Link Search Menu Expand Document

RAPIDS Accelerator For Apache Spark provides a set of plugins for Apache Spark that leverage GPUs to accelerate Dataframe and SQL processing.

The accelerator is built upon the RAPIDS cuDF project and UCX.

The RAPIDS Accelerator For Apache Spark requires each worker node in the cluster to have CUDA installed.
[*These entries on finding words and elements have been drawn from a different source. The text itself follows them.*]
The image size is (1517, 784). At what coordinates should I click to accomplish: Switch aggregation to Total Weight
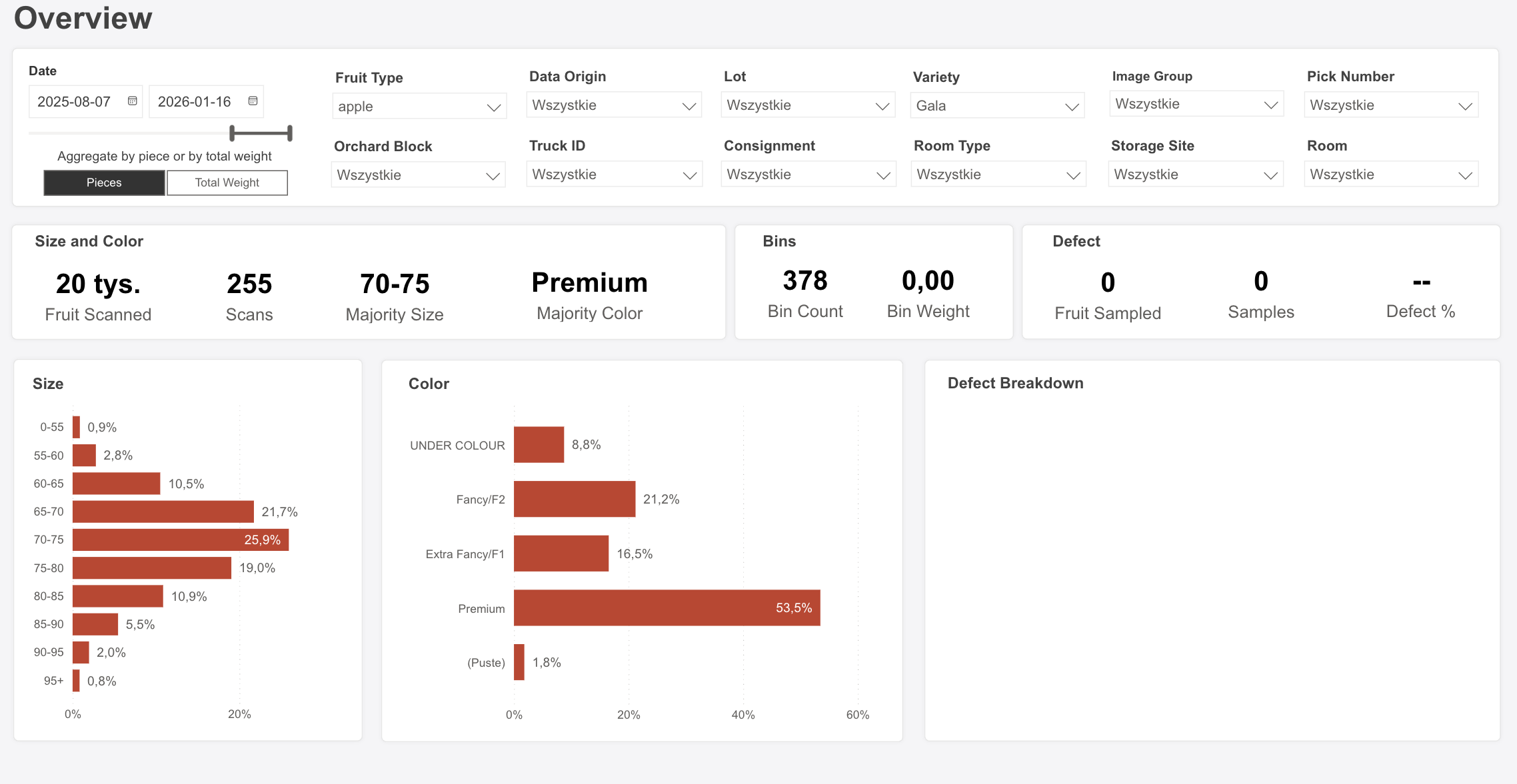pos(227,183)
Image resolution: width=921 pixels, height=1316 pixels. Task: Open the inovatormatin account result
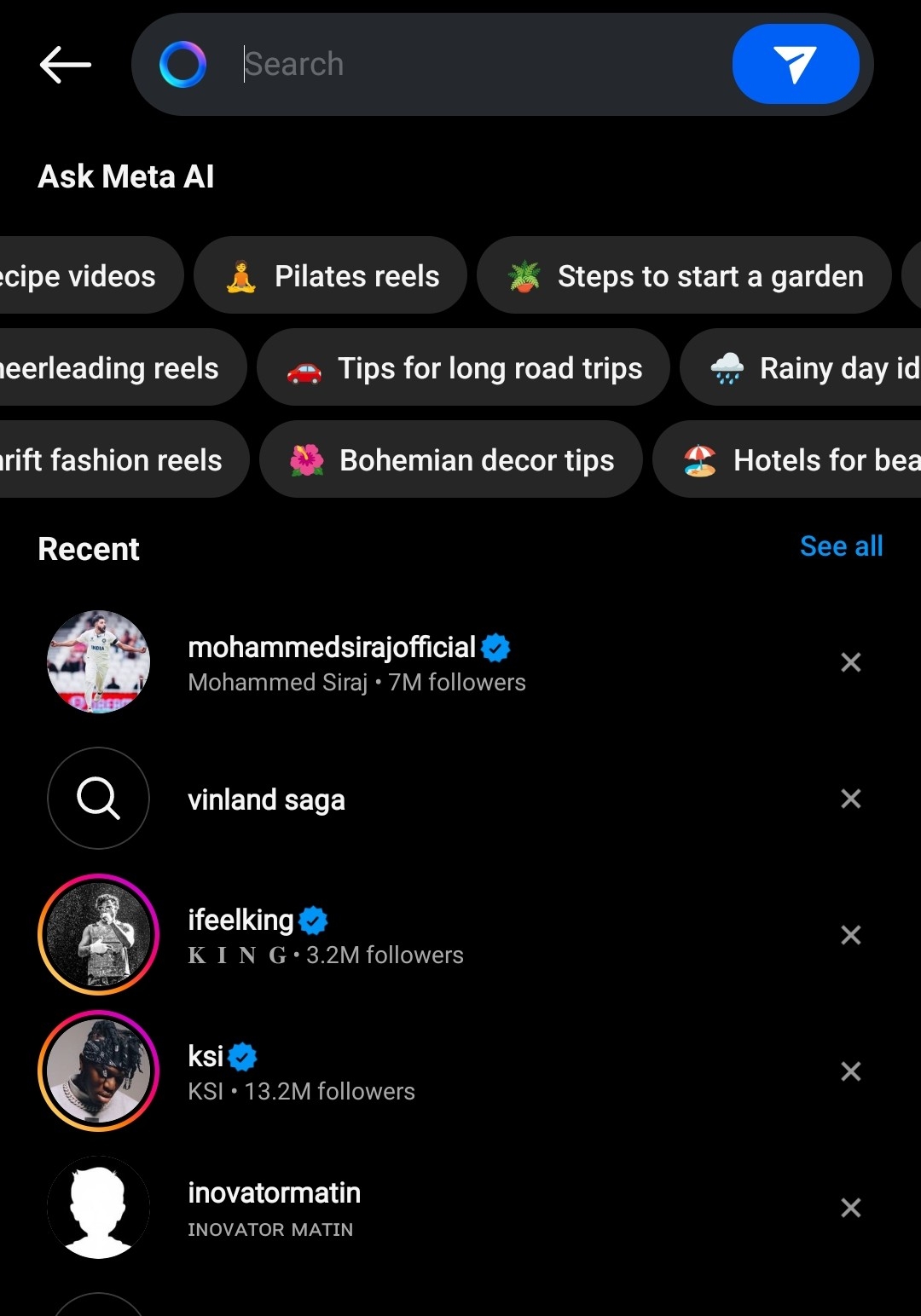274,1208
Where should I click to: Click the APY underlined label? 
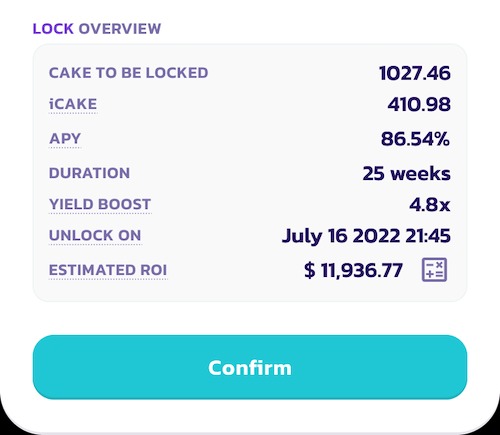tap(65, 138)
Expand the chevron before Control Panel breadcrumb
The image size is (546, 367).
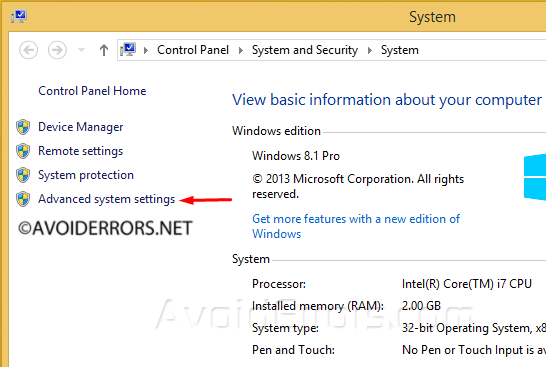pos(146,50)
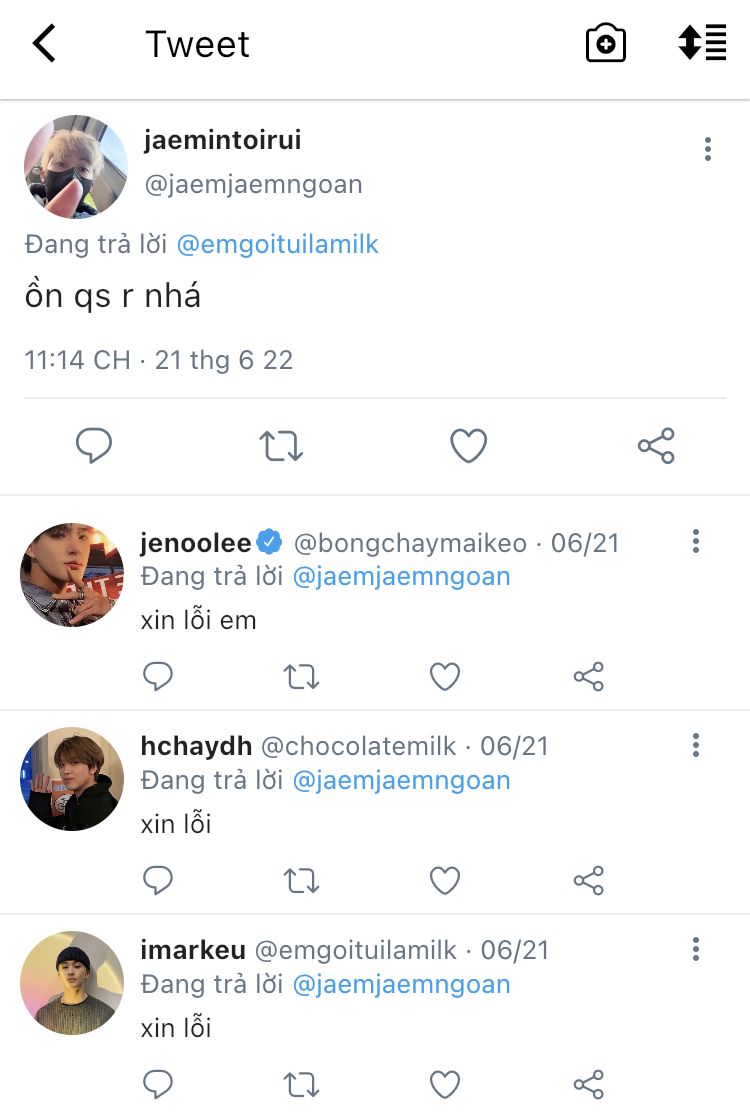The image size is (750, 1112).
Task: Open more options for imarkeu's reply
Action: tap(695, 949)
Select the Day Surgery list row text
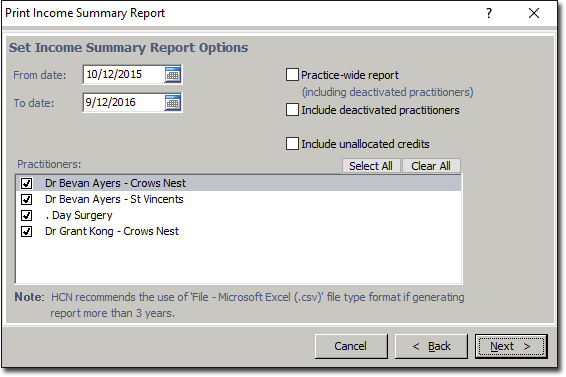 click(x=79, y=216)
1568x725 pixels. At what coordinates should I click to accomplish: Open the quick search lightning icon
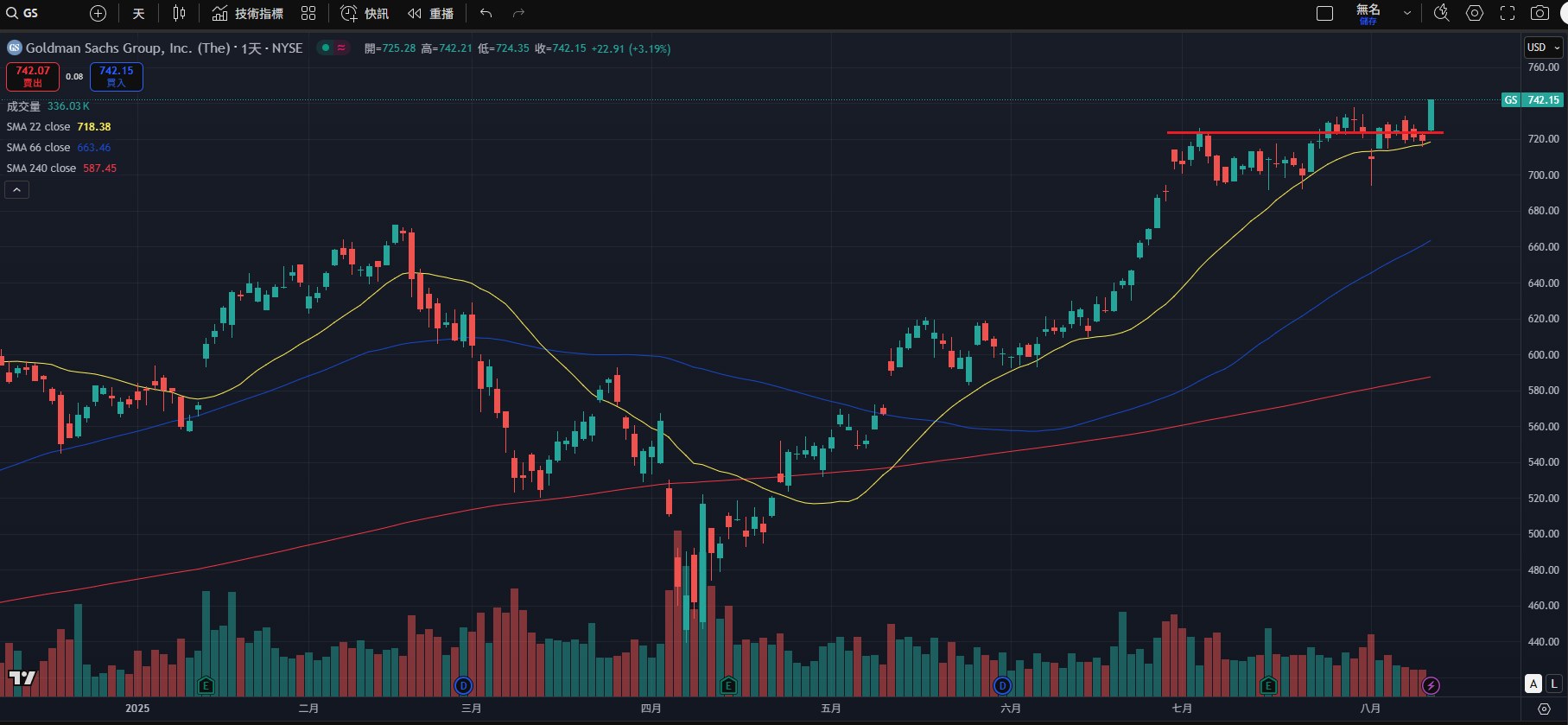click(1441, 13)
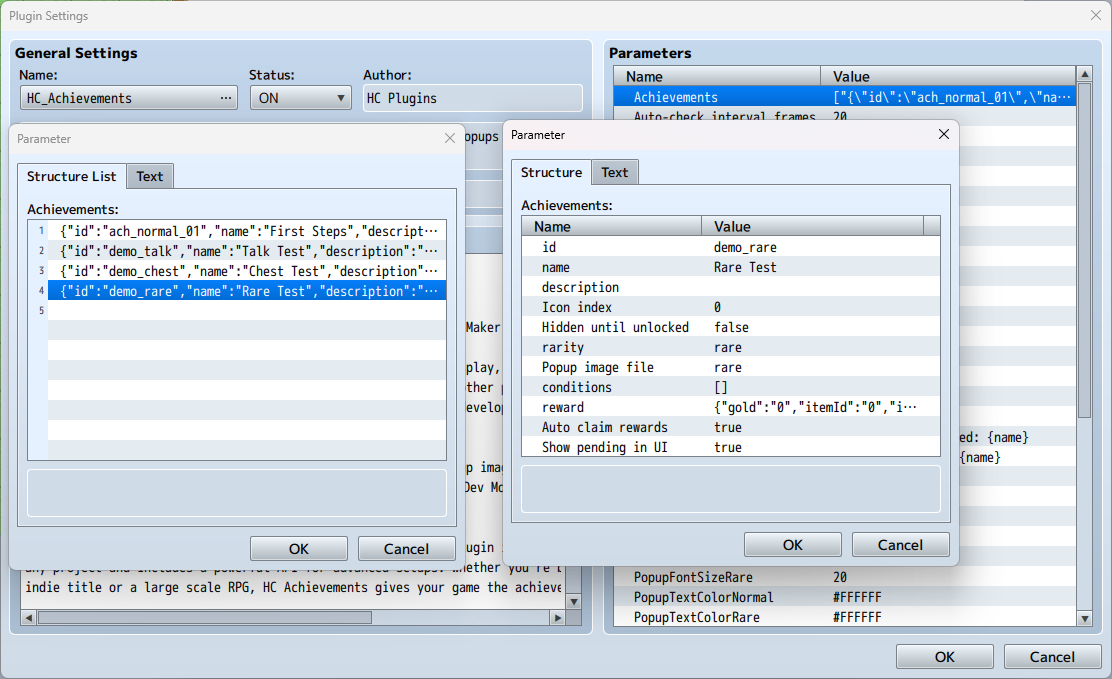
Task: Select the Structure tab
Action: tap(551, 173)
The RAPIDS Accelerator For Apache Spark consists of two jars: a plugin jar along with the RAPIDS cuDF jar, that is either preinstalled in the Spark classpath on all nodes or submitted with each job that uses the RAPIDS Accelerator For Apache Spark. See the getting-started guide for more details.

Release v21.06.0

Starting with release 21.06.0, the project is moving to calendar versioning, with the first two digits representing the year, the second two digits representing the month, and the last digit representing the patch version of the release.

Hardware Requirements:

The plugin is tested on the following architectures:

GPU Architecture: NVIDIA V100, T4 and A10/A30/A100 GPUs

Software Requirements:

OS: Ubuntu 18.04, Ubuntu 20.04 or CentOS 7, CentOS 8

CUDA & Nvidia Drivers*: 11.0 or 11.2 & v450.80.02+

Apache Spark 3.0.1, 3.0.2, 3.1.1, 3.1.2, Cloudera CDP 7.1.7, Databricks 7.3 ML LTS or 8.2 ML Runtime, and GCP Dataproc 2.0 

Apache Hadoop 2.10+ or 3.1.1+ (3.1.1 for nvidia-docker version 2)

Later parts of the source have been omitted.